# [AUFGABEN]
1/ Wie lautet der Textausschnitt über Schule und Familie von „Die Schüler kommen“ bis hinunter zu „Übernahme grundlegender Verhaltensorientierungen.“, wenn man darin „Schüler“ gegen „Kinder“ austauscht?
2/ Welche Punkte zählt der Textausschnitt über Schule und Familie nach den Worten „Hierzu zählen u.a.“ auf?

# [TEXTAUSSCHNITT]
Die Schüler kommen mit ihren spezifischen Erfahrungen, Interessen und Problemen, die sich oftmals auch aus ihrer besondern Lebenswelt ergeben, in die Schule. Die Familie spielt hierbei eine Schlüsselrolle. Die Erfahrungen, die innerhalb der Familie gemacht werden, können als prägende Grundlage für spätere individuelle Verhaltensdispositionen angesehen werden. Hierzu zählen u.a. die Lebenseinstellung, grundlegende Werte, Erziehungspraktiken und -ziele, Kommunikation und Interaktion im Elternhaus und die Übernahme grundlegender Verhaltensorientierungen.

# [DATENAUSZUG]
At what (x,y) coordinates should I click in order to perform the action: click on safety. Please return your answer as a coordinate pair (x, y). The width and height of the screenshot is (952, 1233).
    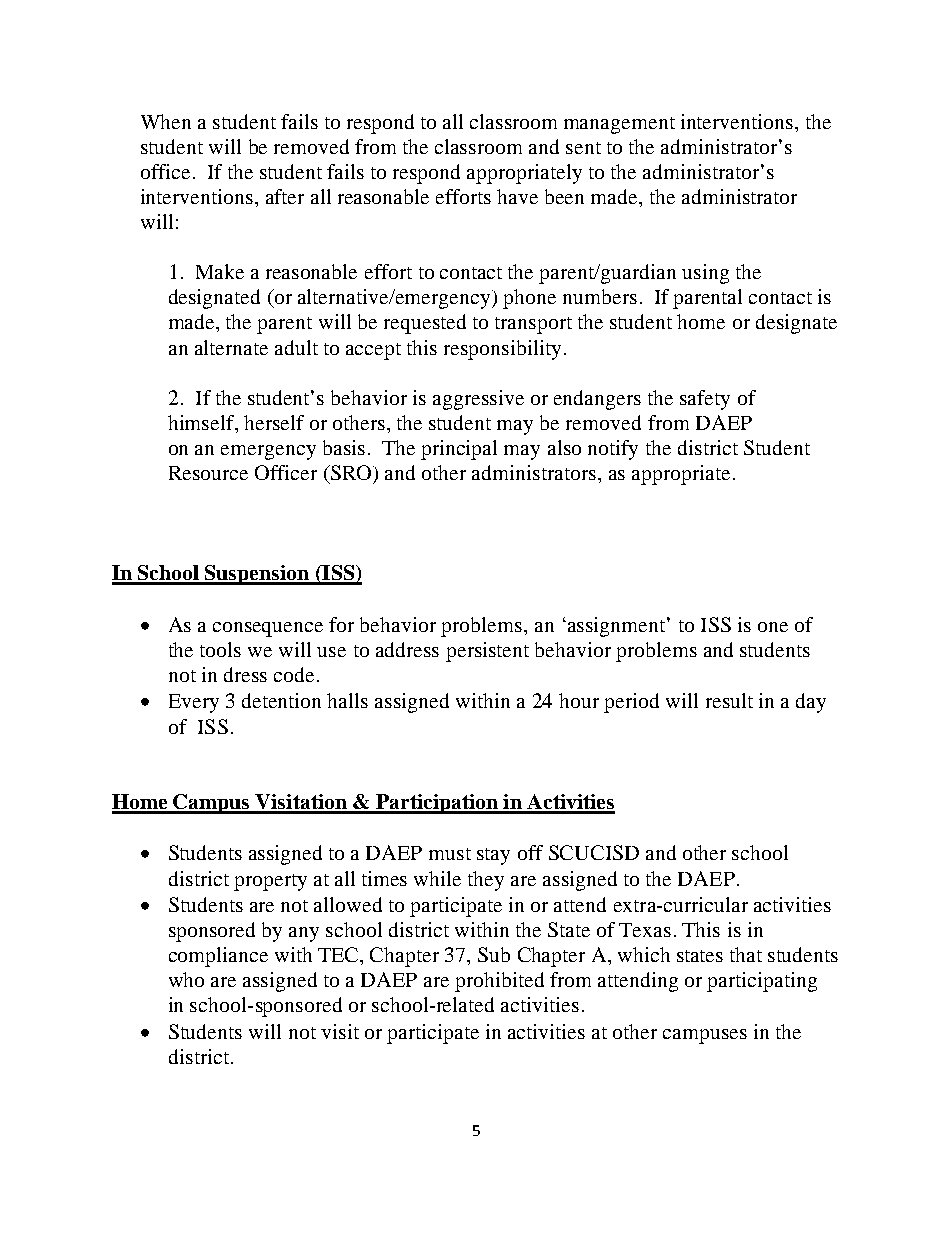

# [LÖSUNGEN]
1/
Die Kinder kommen mit ihren spezifischen Erfahrungen, Interessen und Problemen, die sich oftmals auch aus ihrer besondern Lebenswelt ergeben, in die Schule. Die Familie spielt hierbei eine Schlüsselrolle. Die Erfahrungen, die innerhalb der Familie gemacht werden, können als prägende Grundlage für spätere individuelle Verhaltensdispositionen angesehen werden. Hierzu zählen u.a. die Lebenseinstellung, grundlegende Werte, Erziehungspraktiken und -ziele, Kommunikation und Interaktion im Elternhaus und die Übernahme grundlegender Verhaltensorientierungen.

2/
- die Lebenseinstellung
- grundlegende Werte
- Erziehungspraktiken und -ziele
- Kommunikation und Interaktion im Elternhaus
- die Übernahme grundlegender Verhaltensorientierungen